:: Actions to take ::
**A)** In the law report, on what dates was the evidence offered in the District Court at Maprik?
**B)** Duplicate a passage of the law report, beginning at the words "R. v. Paynter" and stopping after "15, referred to.".

Papua New Guinea Law Reports - 1967-68

[1967-68] PNGLR 511

PAPUA NEW GUINEA

[SUPREME COURT OF JUSTICE]

REGINA

V.

WEWAK RESIDENT MAGISTRATE AND ANOTHER; EX PARTE DYER

Port Moresby

Minogue J

17 December 1968

24 December 1968

PREROGATIVE WRITS - Mandamus - Statutory order in lieu thereof - Width of relief available by order - Criminal law - Committal proceedings - Supreme Court cannot interfere with decision of magistrate not to commit for trial even if magistrate forms erroneous opinion - Basis on which accused should be committed for trial - Consideration of demeanour and credibility of witnesses by committing magistrate - District Courts Ordinance 1963-1965, ss. 21(1)*[dcxxxiii]1, 102.

Section 21(1) of the District Courts Ordinance 1963-1965 provides a cheaper and more summary remedy than proceedings for a writ of mandamus, but does not extend the limits of the writ. The remedy is appropriate when instead of exercising jurisdiction a magistrate has improperly declined it. Where therefore a magistrate has considered the evidence adduced by the prosecution in committal proceedings and has formed an opinion pursuant to s. 102(2) of the District Courts Ordinance 1963-1965 that the evidence is not sufficient to put the defendant on trial the Supreme Court cannot, in an application under s. 21(1), order the magistrate to commit the defendant for trial or to form a contrary opinion of the evidence. Section 21(1) cannot be used to set a magistrate right if he has come to a wrong conclusion on the facts before him.

R. v. Paynter [1857] EngR 205; (1857), 7 El. & Bl. 328, 335; [1857] EngR 205; 119 E.R. 1268 and R. v. Carden [1879] UKLawRpKQB 70; (1879), 5 Q.B.D. 1, referred to.

Where a magistrate is forming an opinion under s. 102 of the District Courts Ordinance 1963-1965 it is within his competence to consider the demeanour of the witnesses and the degree of credit to be accorded to them. If the magistrate considers that the prosecution evidence before him is clearly tainted or worthless he should discharge the defendant forthwith.

Cox v. Coleridge [1822] EngR 19; (1822), 1 B. & C. 37; 107 E.R. 15, referred to.

Ex Parte Summons.

The applicant sought an order under s. 21 of the District Courts Ordinance 1963-1965 calling upon the Resident Magistrate at Wewak and Mekmaison-Waikembek to show cause why the said magistrate should not consider whether the evidence offered in the District Court at Maprik on 29th and 30th October, 1968, on an information by the applicant charging Mekmaison with the unlawful killing of one Wikimbep-Maibo was sufficient to put Mekmaison upon his trial. At the conclusion of the evidence adduced by the applicant in the District Court the magistrate indicated that he did not believe the two witnesses who alone gave evidence implicating the defendant in the alleged offence and expressed his belief that their evidence was concocted. He noted the depositions as follows: “Case for the Prosecution ends. Evidence considered. The Court is of the opinion that the evidence is not sufficient to put the defendant upon his trial and it is therefore ordered that he be discharged as to the present information.” The relevant facts appear in the reasons hereafter.

:: Dataset extract ::
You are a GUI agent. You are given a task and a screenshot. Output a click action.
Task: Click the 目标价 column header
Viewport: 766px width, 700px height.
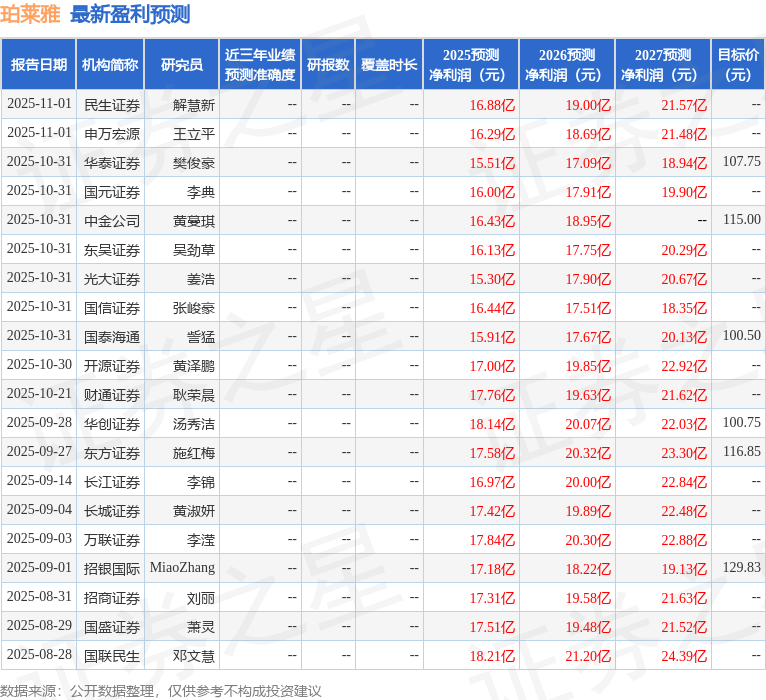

:: Answers per task ::
**A)** On 29th and 30th October, 1968.

**B)**
R. v. Paynter [1857] EngR 205; (1857), 7 El. & Bl. 328, 335; [1857] EngR 205; 119 E.R. 1268 and R. v. Carden [1879] UKLawRpKQB 70; (1879), 5 Q.B.D. 1, referred to.

Where a magistrate is forming an opinion under s. 102 of the District Courts Ordinance 1963-1965 it is within his competence to consider the demeanour of the witnesses and the degree of credit to be accorded to them. If the magistrate considers that the prosecution evidence before him is clearly tainted or worthless he should discharge the defendant forthwith.

Cox v. Coleridge [1822] EngR 19; (1822), 1 B. & C. 37; 107 E.R. 15, referred to.